Home > At Home Activities > Using Board Games to Encourage Speech

Using Board Games to Encourage Speech

By: Beth Morrisey MLIS - Updated: 25 Sep 2012 | comments*Discuss
Board Games Speech Practice Therapy At

Board games are a classic type of family entertainment, and the fun they bring can be an important part of helping those in speech therapy enjoy their time and look forward to their home practice.
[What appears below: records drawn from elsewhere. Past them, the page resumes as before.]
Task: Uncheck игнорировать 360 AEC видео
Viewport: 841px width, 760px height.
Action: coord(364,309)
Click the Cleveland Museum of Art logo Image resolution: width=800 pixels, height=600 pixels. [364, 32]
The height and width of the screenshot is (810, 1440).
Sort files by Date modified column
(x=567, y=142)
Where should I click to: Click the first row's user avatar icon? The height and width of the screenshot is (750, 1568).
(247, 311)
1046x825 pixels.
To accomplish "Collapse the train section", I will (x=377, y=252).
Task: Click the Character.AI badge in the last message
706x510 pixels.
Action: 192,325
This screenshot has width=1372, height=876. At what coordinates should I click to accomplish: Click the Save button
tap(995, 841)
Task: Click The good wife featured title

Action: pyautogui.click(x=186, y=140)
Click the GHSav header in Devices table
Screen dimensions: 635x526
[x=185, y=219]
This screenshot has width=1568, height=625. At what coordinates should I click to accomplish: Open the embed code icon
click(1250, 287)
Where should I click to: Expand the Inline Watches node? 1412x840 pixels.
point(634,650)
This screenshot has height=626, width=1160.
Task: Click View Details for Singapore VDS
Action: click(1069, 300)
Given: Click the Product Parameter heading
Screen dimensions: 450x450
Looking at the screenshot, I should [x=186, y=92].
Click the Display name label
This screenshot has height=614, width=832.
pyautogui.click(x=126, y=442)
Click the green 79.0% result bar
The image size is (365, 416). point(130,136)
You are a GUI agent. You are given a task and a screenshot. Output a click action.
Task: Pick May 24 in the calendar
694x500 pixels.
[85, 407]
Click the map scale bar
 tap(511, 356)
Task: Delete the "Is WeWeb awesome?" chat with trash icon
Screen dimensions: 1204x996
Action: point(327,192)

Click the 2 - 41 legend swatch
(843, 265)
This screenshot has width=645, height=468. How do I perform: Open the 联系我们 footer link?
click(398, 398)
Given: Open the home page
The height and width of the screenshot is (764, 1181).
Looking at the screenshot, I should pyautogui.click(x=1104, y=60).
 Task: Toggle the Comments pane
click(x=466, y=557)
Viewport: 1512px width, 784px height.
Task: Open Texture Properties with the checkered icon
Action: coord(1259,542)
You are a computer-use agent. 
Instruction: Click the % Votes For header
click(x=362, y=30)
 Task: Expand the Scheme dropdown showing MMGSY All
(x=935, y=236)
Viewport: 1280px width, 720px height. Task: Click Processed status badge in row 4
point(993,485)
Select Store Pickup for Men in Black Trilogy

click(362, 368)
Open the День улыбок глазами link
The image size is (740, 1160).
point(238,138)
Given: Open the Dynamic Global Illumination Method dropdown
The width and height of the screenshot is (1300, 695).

Encouraging speech through board games is often particularly effective with children given that they are already exploring the world through their play and allowing them to explore their speech through play helps to put it in the same context. Board games can be used to target sounds, for language comprehension, to practice vocabulary and reward good work during speech therapy and practice.

Targeting Sounds

Articulation, or the ability to pronounce certain sounds and words, is often the difficulty which brings many people to speech therapy and a home practice. Board games provide a wonderful opportunity to target specific sounds in a fun way and natural context. Those who play can make a point of focusing on one sound per game, for example the “f” sound each time the phrase “Go Fish!” is shouted during the card game, or simply incorporate each target sound into the conversation of a given game. This can be particularly easy with games such as Snakes and Ladders which require some trouble sounds (“s” and “l”) right in their title and overriding movements on the board.

Language Comprehension

Language comprehension is practiced in a variety of ways while playing board games, and because such games require a verbal component it allows individuals to incorporate speech practice. Those who play board games can:
  • Read the instructions out loud.
  • Ask and answer questions of other players.
  • Read aloud from cards.
  • Count out loud while moving pieces across the board or totaling up a roll of the dice.
  • Practice numeracy skills when playing with dice, money or points.
  • Communicate detailed descriptions rather than relying on vague words (this, that, etc).
  • Focus on subject/object and verb agreements in their spontaneous sentences.
  • Deduce the meaning of new vocabulary from the context of playing the game.

Practicing Vocabulary

Board games require players to use vocabulary specific to the game. For example, players may say “ladder” (Snakes and Ladders), “property” (Monopoly) or “Yahtzee” (Yahtzee) far more often during a board game than would be natural in real life. Board games which use dice, money or points also allow players to practice saying numbers much more frequently than might otherwise enter a general conversation. Finally, board games which require players to create questions or hold information in their memory will stimulate vocabulary practice as players mull over pertinent information (clues from “Cluedo”, descriptions from “Guess Who”, etc). If players are allowed to keep secret notes then writing and spelling skills can be practiced as well.

Rewarding Good Work

Board games can also be useful to encourage speech when they are used to reward good work. Some individuals may decide to use board games as the ultimate prize for a successful at home practice session, while others may decide to practice during a game. In this way taking a turn of the game becomes the reward for each speech practice item completed. If there are not enough people at home to play a favourite board game then finding an electronic version for the computer, video game console, smart phone or on the Internet can also allow players to engage whenever it best suits their schedules.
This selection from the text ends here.